Par cet acte, la BANQUE POSTALE LEASING & FACTORING demande au tribunal : Vu l’article L 622-22 alinéa 1 du Code Civil,
Vu la déclaration de créance régularisée en date du 22 janvier 2025 par la société La Banque Postale Leasing & Factoring au passif de la société Euro Edil France (Aka Pose) ;
* donner acte à la société La Banque Postale Leasing & Factoring de la déclaration de sa créance régularisée le 22 janvier 2025 entre les mains de Maître [N] [R], ès-qualités de liquidateur judiciaire de la société Euro Edil France (Aka Pose);
* déclarer recevable l’appel en intervention forcée dans la présente instance de Maître [N] [R], ès-qualités de liquidateur judiciaire de la société Euro Edil France (Aka Pose), désignée à cette fonction par jugement du tribunal des activités économiques de Marseille en date du 23 janvier 2025 ;
En conséquence,
* ordonner la jonction de la présente instance avec l’instance principale enregistrée sous le RG n°2023067333 ;
* constater la reprise de plein droit de la présente instance dans les conditions de l’article L.622- 22 du code de commerce ;
* constater le bien-fondé de la créance déclarée par la société La Banque Postale Leasing & Factoring au passif de la liquidation judiciaire de la société Euro Edil France (Aka Pose);
* fixer le montant de la créance de la société La Banque Postale Leasing & Factoring à la somme de 3.540.967,15 euros à titre chirographaire, compensable avec le fonds de garantie d’un montant de 75.000 euros et le sous-compte réserve (rétentions) d’un montant de 1.984.675,09 euros, gages-espèces constitués par LBPLF à son profit et à sa garantie ;
* ordonner l’emploi des dépens en frais privilégiés de justice ;
* ordonner l’exécution provisoire de droit conformément à l’article 514 du code de procédure civile.
Les procédures ont été jointes à l’audience publique du 13 mars 2025 sous le numéro J2025 000167.
A son audience du 3 avril 2025, le juge chargé d’instruire l’affaire a entendu LA BANQUE POSTALE LEASING & FACTORING seule présente et représentée, PAGC demandeur à l’instance principale ne s’est pas présentée et n’a pas adressé les pièces au soutien de ses demandes, Maître [N] [R] ès qualités de liquidateur judiciaire de EURO EDIL France ne s’est ni manifesté, ni présenté, n’a pas envoyé ses conclusions au juge dans les délais impartis, aucun des deux demandeurs n’ayant invoqué un motif légitime d’absence; le juge a écouté le défendeur seul, clos les débats, a mis l’affaire en délibéré et a dit que le jugement réputé contradictoire sera prononcé en vertu de l’article 468 du code de procédure civile par sa mise à disposition au greffe le 13 juin 2025.
LES MOYENS DES PARTIES
Après avoir pris connaissance de tous les moyens développés par les parties, le tribunal les résumera ci-dessous, en application des dispositions de l’article 455 du code de procédure civile.
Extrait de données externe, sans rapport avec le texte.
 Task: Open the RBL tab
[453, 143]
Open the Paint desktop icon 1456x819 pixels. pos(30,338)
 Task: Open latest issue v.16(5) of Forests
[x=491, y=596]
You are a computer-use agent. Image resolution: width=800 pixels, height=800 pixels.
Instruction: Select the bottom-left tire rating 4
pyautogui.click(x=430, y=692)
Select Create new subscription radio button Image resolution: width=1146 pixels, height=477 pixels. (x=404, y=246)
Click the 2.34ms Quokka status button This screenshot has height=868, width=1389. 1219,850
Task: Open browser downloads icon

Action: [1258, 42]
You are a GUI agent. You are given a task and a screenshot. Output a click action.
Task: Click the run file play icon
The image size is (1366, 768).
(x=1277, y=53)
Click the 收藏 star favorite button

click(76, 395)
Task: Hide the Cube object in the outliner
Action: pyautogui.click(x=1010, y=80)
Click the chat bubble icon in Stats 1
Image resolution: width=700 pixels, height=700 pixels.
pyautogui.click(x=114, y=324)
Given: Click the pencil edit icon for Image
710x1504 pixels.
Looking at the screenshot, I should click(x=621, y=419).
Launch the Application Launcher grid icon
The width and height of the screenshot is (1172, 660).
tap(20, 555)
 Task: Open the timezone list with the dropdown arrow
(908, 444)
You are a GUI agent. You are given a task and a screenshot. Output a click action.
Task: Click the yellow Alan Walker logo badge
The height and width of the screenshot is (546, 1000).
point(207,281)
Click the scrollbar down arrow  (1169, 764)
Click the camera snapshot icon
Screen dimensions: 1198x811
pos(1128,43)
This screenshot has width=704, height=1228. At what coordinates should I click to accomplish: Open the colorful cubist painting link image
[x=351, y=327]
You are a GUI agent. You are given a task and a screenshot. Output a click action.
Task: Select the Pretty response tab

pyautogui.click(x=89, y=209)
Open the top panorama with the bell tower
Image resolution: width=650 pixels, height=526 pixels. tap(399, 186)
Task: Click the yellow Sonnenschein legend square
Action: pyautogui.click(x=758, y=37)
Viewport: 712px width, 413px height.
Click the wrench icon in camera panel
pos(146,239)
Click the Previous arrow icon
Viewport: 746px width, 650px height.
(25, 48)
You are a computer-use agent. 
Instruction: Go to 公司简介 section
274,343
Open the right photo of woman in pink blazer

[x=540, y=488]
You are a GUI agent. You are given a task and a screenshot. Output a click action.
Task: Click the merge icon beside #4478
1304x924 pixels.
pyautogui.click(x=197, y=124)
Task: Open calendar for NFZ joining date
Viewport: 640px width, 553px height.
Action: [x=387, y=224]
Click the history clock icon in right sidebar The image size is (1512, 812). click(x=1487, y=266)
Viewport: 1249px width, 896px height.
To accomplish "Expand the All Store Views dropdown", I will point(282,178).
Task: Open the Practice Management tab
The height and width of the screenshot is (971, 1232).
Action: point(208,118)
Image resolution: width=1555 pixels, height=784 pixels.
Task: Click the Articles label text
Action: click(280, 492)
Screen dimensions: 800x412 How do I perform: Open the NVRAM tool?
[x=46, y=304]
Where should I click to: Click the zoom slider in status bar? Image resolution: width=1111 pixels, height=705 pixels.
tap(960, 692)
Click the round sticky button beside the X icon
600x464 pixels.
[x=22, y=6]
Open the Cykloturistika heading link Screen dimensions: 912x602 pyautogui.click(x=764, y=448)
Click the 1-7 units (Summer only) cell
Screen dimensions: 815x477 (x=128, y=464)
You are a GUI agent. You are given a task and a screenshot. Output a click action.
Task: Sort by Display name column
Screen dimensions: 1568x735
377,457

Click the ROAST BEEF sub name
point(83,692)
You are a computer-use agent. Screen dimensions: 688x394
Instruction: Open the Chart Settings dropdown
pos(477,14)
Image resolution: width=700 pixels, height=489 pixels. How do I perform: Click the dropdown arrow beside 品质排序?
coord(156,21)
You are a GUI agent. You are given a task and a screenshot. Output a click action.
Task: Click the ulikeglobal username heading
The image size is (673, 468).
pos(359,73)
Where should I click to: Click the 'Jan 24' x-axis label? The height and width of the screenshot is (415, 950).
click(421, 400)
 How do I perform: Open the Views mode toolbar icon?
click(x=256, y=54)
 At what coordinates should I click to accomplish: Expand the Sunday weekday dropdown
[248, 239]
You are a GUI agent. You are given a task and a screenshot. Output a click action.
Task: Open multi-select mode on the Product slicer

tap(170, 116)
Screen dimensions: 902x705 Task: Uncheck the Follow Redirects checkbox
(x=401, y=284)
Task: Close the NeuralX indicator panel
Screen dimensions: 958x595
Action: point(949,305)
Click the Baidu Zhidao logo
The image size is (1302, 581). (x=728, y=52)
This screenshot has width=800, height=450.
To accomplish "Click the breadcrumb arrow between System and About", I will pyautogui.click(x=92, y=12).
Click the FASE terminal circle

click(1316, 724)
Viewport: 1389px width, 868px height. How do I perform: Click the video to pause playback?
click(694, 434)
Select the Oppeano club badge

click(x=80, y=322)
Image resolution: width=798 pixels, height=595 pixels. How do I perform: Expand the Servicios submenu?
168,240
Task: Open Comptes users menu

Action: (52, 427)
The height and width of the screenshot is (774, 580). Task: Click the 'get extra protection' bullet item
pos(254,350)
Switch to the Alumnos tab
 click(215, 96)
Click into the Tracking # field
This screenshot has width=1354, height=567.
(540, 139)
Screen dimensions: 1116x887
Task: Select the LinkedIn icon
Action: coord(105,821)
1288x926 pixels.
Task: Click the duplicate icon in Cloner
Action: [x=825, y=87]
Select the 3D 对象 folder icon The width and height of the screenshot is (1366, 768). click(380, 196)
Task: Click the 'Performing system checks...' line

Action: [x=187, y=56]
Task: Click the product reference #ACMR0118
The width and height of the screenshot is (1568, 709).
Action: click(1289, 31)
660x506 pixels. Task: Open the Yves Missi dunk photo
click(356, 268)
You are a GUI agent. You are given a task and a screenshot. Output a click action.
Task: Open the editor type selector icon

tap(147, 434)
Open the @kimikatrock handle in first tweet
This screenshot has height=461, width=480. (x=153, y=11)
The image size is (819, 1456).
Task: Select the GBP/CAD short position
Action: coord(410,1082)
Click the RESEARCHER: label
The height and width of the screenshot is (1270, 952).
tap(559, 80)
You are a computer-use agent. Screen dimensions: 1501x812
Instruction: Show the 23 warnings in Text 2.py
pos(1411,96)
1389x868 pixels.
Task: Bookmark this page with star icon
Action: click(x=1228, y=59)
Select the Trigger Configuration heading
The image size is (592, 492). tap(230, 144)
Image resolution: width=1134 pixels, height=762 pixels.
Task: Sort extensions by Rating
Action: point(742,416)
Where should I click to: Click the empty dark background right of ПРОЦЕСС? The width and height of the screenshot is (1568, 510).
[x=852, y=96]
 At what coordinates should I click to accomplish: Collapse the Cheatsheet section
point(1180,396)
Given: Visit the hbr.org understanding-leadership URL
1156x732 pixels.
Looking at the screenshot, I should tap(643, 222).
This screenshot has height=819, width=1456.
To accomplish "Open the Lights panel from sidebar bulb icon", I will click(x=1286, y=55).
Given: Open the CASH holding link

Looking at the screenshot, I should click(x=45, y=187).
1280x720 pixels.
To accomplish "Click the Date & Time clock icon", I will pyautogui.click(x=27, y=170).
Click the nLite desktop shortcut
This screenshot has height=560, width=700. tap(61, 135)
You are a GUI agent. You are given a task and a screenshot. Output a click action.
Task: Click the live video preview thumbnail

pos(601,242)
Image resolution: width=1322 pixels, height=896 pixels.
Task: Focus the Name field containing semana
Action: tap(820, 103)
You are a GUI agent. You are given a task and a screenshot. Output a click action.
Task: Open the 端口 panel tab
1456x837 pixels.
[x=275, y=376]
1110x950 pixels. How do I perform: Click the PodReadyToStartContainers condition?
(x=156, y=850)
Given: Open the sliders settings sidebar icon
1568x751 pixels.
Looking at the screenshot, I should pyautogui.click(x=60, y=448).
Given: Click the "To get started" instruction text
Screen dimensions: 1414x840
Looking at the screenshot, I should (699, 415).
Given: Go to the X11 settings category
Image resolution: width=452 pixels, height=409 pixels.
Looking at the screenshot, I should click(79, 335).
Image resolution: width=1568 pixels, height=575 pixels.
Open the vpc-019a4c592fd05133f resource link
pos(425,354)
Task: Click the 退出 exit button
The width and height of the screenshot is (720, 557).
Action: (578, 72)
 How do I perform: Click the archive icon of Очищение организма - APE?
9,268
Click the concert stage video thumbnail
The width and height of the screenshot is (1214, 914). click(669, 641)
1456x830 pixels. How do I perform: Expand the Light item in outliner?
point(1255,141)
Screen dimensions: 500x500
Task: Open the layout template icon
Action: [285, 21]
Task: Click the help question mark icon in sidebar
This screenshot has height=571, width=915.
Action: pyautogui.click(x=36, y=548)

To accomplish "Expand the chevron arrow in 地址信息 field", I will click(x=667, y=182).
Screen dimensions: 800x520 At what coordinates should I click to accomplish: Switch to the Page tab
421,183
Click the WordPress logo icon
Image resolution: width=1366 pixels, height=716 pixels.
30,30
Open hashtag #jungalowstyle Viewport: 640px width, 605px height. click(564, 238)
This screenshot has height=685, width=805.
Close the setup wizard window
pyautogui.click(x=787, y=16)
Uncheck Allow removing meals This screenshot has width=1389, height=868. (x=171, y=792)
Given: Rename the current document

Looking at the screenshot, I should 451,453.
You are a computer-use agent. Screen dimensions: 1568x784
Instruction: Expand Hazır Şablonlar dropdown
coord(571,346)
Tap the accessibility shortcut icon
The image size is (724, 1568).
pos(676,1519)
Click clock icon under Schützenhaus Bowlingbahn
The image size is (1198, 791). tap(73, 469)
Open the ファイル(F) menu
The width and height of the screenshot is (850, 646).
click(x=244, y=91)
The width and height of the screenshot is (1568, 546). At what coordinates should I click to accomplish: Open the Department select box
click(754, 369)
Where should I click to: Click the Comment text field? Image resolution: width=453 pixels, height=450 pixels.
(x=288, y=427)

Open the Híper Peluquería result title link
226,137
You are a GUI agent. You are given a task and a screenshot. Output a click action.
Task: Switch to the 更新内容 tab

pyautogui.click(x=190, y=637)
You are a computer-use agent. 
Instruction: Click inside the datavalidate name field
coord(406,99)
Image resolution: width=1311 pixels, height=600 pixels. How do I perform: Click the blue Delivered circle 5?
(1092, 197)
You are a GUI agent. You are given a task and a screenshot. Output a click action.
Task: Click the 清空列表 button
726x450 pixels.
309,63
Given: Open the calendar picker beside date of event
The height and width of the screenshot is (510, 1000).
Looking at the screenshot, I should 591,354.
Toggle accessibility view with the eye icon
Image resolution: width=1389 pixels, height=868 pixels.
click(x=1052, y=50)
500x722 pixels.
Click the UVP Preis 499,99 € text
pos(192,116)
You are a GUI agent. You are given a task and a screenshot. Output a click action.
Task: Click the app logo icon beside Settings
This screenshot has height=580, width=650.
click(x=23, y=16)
Selon les demandeurs, LBPLF n’aurait pas exécuté le contrat d’affacturage, preuve en est :
* ses nombreuses demandes de documents complémentaires aux factures non prévues contractuellement puisque ces documents n’étaient pas dus au factor dans tous les cas,
* le définancement des dossiers litigieux sans respect du préavis de 45 jours, privant les sociétés du financement dont elles avaient besoin, les assignations directes de leurs clients; le comportement de LBPLF ayant eu pour conséquence des difficultés financières de PAGC et AKA et dans leurs relations avec leurs clients, PAGC et AKA en demandent réparation.
LBPLF se fonde sur la force obligatoire des contrats et demande :
A titre principal : que les demandes, fins et conclusions d’Euro Edil France (Aka Pose) et P.A.G.C soient rejetées, et
A titre reconventionnel :
* la condamnation P.A.G.C au paiement de la somme de 531.883,8 euros, correspondant au solde débiteur des comptes d’affacturage avec intérêts au taux contractuel de Euribor trois mois + 1,45% l’an à compter de la mise en demeure du 23 septembre 2023 avec capitalisation et jusqu’au parfait paiement ;
* la fixation de créance de LBPLF, compensable avec le fonds de garantie d’un montant de 75.000 euros et le sous-compte réserve (rétentions) d’un montant de 1.984.675,09 euros, gages-espèces constitués par LBPLF à son profit et à sa garantie ;
Elle soutient également que le contrat n’a pas toujours été exécuté de bonne foi par les demanderesses.
SUR CE
L’article 468 du code de procédure civile dispose que « Si, sans motif légitime, le demandeur ne comparaît pas, le défendeur peut requérir un jugement sur le fond qui sera contradictoire, sauf la faculté du juge de renvoyer l’affaire à une audience ultérieure.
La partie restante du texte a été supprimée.